▶ WORK TO BE COMPLETED
An exact copy of all the data is the expected answer.

▶ AVAILABLE RECORDS

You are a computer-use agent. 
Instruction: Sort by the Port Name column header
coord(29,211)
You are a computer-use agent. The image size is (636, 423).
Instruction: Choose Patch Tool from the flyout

▶ THE ANSWER
You are a computer-use agent. 
Instruction: Sort by the Port Name column header
coord(29,211)
You are a computer-use agent. The image size is (636, 423).
Instruction: Choose Patch Tool from the flyout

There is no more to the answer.